Duruşmada ilk savunması alınan tutuklu sanık tetikçi Eray Özyağci, dosyanın sanıklarından Doğukan Çep'in, kendisine, "Sinan Ateş bir dava dosyası için bana söz verdi. Benden para istedi, gönderdim ama sözünü tutmadı." dediğini öne sürdü.

Çep'in, dolandırıldığı için öfkelendiğini söylediğini iddia eden Özyağci, "Ona, 'Abi, sen beni biliyorsun. Sen ayarla ben ayaklarından vururum' dedim. Daha sonra Suat Kurt'u aradım. Ona 'Ankara'da bir hasmım var ayaklarından vuracağım yardım eder misin?' dedim. O da kabul etti." ifadesini kullandı.

"REİSİ VURDUK DİYE BİR SES DUYDUM"

Ankara'ya gitmesinin ardından cinayet anında motosikleti kullanan sanık Vedat Balkaya'yla buluştuğunu söyleyen Özyağci, olay gününü şu sözlerle anlattı:

"Vedat'a, Doğukan abinin alacak meselesi için biriyle görüşeceğimi, silah sesi duyması halinde korkmayıp beklemesini söyledim. Sonra kafeye oturup Doğukan abimden haber bekledim. Beni arayıp 'Sinan Ateş'in yanında iki kişi var. Ayaklarından vur uzaklaş, diğerleriyle uğraşma' dedi. Yukarıdan aşağıya üç kişinin geldiğini gördüm. Sinan Ateş'in ayaklarına sağlı, sollu ateş ettim ve sonra kaçmaya başladım. Bir kişi, hedef gözetmeksizin ateş etmeye başladı. Ben de onlara ateş ettim. Daha sonra 'reisi vurduk, reisi vurduk' diye bir ses duydum."

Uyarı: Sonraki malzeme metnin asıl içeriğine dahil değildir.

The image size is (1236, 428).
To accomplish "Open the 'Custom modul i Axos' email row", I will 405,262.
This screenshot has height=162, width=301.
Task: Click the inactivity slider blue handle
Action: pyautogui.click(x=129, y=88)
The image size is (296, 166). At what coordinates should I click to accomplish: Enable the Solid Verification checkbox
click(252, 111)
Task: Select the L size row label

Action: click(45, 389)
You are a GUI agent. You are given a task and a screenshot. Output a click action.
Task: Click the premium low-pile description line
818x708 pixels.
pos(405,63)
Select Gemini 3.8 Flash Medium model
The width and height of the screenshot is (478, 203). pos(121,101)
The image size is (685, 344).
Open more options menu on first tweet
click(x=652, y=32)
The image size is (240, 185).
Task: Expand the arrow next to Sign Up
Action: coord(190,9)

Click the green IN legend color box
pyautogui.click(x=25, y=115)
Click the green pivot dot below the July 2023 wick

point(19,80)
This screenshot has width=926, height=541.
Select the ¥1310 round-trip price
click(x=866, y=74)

Özyağci, kendisini bekleyen motosiklete binerek, Çep'in daha önce kendisine gönderdiği Gölbaşı'ndaki konuma gittiklerini kaydetti.

Araçta daha önceden tanıdığı "Mustafa Kemal" isimli kişinin olduğunu söyleyen Özyağci, araca binmesinin ardından Çep'i aradığını belirterek, "Ona, 'Abi ben ayaklarına doğru sıktım ama 'reisi vurduk' diye bağırdılar. Bunda başka bir iş olmasın' dedim. Bana, 'Mustafa Kemal'le Gölbaşı'ndaki yere gidin, kafanıza göre iş yapmayın' dedi. Kimin olduğunu bilmediğim bir eve gittik. Doğukan abi, 1 saat sonra yine aradı ve 'Sinan Ateş ölmüş. Sana sadece ayaklarına sık demedim mi? dedi. Ben de adamı öldürmediğimi, ayaklarına sıktığımı söyledim. Bana kızıp telefonu kapattı. Akşam bir daha aradı ve 'Vedat yakalandı İstanbul'a gitmeyin. Birkaç gün misafir kalın' dedi. 4 güne yakın Gölbaşı'ndaki evde kaldık." savunmasını yaptı.

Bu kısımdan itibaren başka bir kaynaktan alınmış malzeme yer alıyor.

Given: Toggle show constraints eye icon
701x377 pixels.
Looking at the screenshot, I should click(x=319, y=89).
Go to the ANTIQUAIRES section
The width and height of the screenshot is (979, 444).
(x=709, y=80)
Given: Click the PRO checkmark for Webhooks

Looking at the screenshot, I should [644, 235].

"SENİ EDİRNE'DEN YURT DIŞINA ÇIKARACAĞIZ"

Sanık Eray Özyağci, cinayetten 4 gün sonra Mustafa Kemal ismindeki arkadaşının yardımıyla araç bagajında İzmir'e götürüldüğünü söyledi. Bir villada yaklaşık 1 ay saklandığını anlatan Özyağci, şu ifadeyi verdi:

"Mustafa Kemal, 'botu ayarladım, seni Edirne'den yurt dışına çıkaracağız' dedi. Sonra beni bagaja soktular ve Edirne'ye bu şekilde gittim. Bagajdan indirdiklerinde 'biz yoldayken deprem oldu, o yüzden yol boştu' dedi. Beni bekleyen kişilerle botla nehre indim. Orada, bizim askerlerimiz ateş etti. Herkes panik oldu ben de direk suya atladım. Yüzerek Yunanistan'a çıktım. Birkaç saat yürümemin ardından Yunanistan askerleri yakaladı. Türk olduğumu, terörist olmadığımı söyledim. Beni kelepçeleyip dövmeye başladılar. Sonra beni botla sınır hattımıza attılar. Orada teslim oldum. Orada üç savcıya ifade verdim. Savcı Durmuş Ali Kaya, 'Bize hikaye anlatma. Bu işin siyasi olduğunu düşünüyoruz. Devlet Bey'den talimat aldıysan bizi uğraştırma. MHP'den iki, üç yöneticinin ismini ver seni kurtaralım. Seni içeride de dışarıda da koruyacağız. Sana insan ve araç fotoğrafları göstereceğiz. Bunları onayla yeter' dedi. Ben bunları duyunca şok oldum. 'Böyle iftiralara alet olmam. Beni neden böyle bir şeye alet etmeye çalışıyorsunuz? dedim. Ondan sonra iyice öfkelendi. Yanıma geldi ve fotoğraflar göstermeye başladı. Tanımadığımı söyledim. Sonra araçlar gösterdi. 'Bunlara binmedim' dedim. Bana, 'Öldürülmekten korkmuyor musun?' dedi. Ben de 'Ölüm kalım triplerim olsa bu işi yapmazdım' dedim. 'Ben bu dosyanın kalemşoruyum. Her türlü müdahaleyi yapacağım. Seçimden sonra herkes görecek' dedi. Bana gösterilen fotoğraflar ve araçları sonradan medyadan gördüm."

ÇAPRAZ SORGU

Sanık Eray Özyağci'nin savunmasının ardından çapraz sorgusuna geçildi.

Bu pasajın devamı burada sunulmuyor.